Initiatives by the European Commission to clamp down on undeclared work in the hotels and restaurants sector were welcomed by the EU-level social partners on 3 December 2010. Undeclared work in this sector is high, involving in Greece, for example, up to 60% of the workforce. The social partners, who condemned the practice in 2002 because it hampers the creation of ‘proper employment’, now want to combat it with a mix of control and incentives, supported by information initiatives.
Background
The EU-level social partners in the hotels and restaurants sector signed a joint declaration on undeclared (239Kb PDF) work on 3 December 2010. It took the European Federation of Food, Agriculture and Tourism Trade Unions (EFFAT) and employer organisation Hotels, Restaurant and Cafés in Europe (HOTREC) 20 months to negotiate the declaration. It welcomes the previous initiatives on undeclared work.
These include:
- a communication (155Kb PDF) by the European Commission;
- a resolution (758Kb PDF) by the European Parliament;
- a report on measures to tackle undeclared work by Eurofound.

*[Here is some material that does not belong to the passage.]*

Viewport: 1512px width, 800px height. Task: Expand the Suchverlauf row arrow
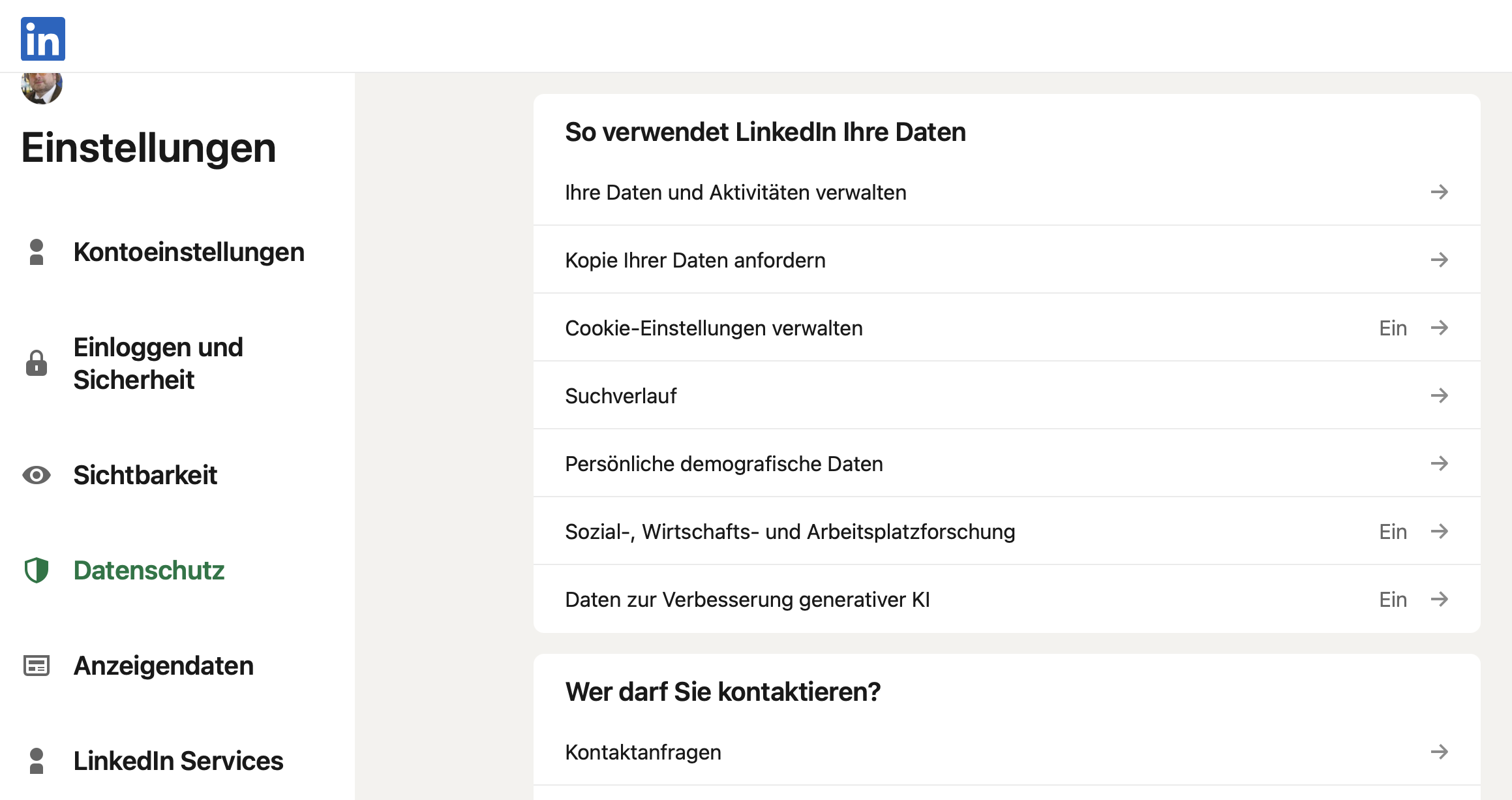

The social partners in this sector, who condemned undeclared work in a joint declaration on EU enlargement in 2002 (15.5Kb PDF), want now to go further and to combat undeclared work, defined as ‘any paid activities that are lawful as regards their nature but not declared to the public authorities’.
Details of declaration
In their declaration, the social partners stress that ‘undeclared work causes a downward spiral of deterioration of conditions of all, employees and enterprises’, adding that undeclared work can ‘threaten the validity of social protection systems and can jeopardise labour legislation and collective bargaining agreements’. They go on to state that undeclared work ‘is an obstacle to the creation of proper employment and therefore weakens the opportunities for successful employment policies’. The social partners also consider that undeclared work represents unfair competition. They have two main demands:
- to develop an approach based on providing incentives for the development of regular work combined with a monitoring and control policy;
- to collect more information on the level of the undeclared work within the EU.
Call for a mix of controls and incentives
The social partners have called on EU Member States ‘to consider improving incentives for regular work, which may include increasing the tax-free income band and, for employers, reducing the non-wage cost associated with legal employment’. They also ask Member States to ‘reduce the burden of taxation on the workforce’ and call on the EU to be more ‘pro-active and incisive, so as to ensure that the modernisation of labour law … is not confined to the purely theoretical level, but translates into effective, high-quality policies’.
The social partners want employers and unions to aim for a compromise on a comprehensive approach, relating to monitoring and control, to combat undeclared work. They also stress that Member States have to combine ‘preventive action and sanctions aimed at transforming undeclared work into regular employment’ with ‘strong incentives for those involved in the sector to put undeclared work on a formal economic footing’.
Campaign for information and awareness
The social partners have also asked the Commission to propose ways of measuring undeclared work, and to set up a Community-level database recording undeclared work. Member States could therefore exchange ‘good practice and knowledge’.
Furthermore, the social partners call for ‘permanent campaigns concerning the prevention of undeclared work, with information and awareness-raising initiatives at Community, national and local levels’. These campaigns would emphasise sanctions, costs, the risks of undeclared work and the benefits of declared work and, the social partners suggest, could be partly funded by the European employment and social solidarity programme PROGRESS.
Commentary
This joint declaration by the EU-level social partners in this sector shows that they have reached a compromise in which the employer organisation accepts the need for control and sanction policies. This compromise was reached because the social partners are aware of the need to combat the high rate of undeclared work, a source of unfair competition between employers and which also creates a negative image for the sector. This sector is the third to adopt a common position on undeclared work, following a joint position (in French, 15.5Kb PDF) from the private security sector in 2006, and a joint text (23Kb PDF) from the cleaning industry in 1998.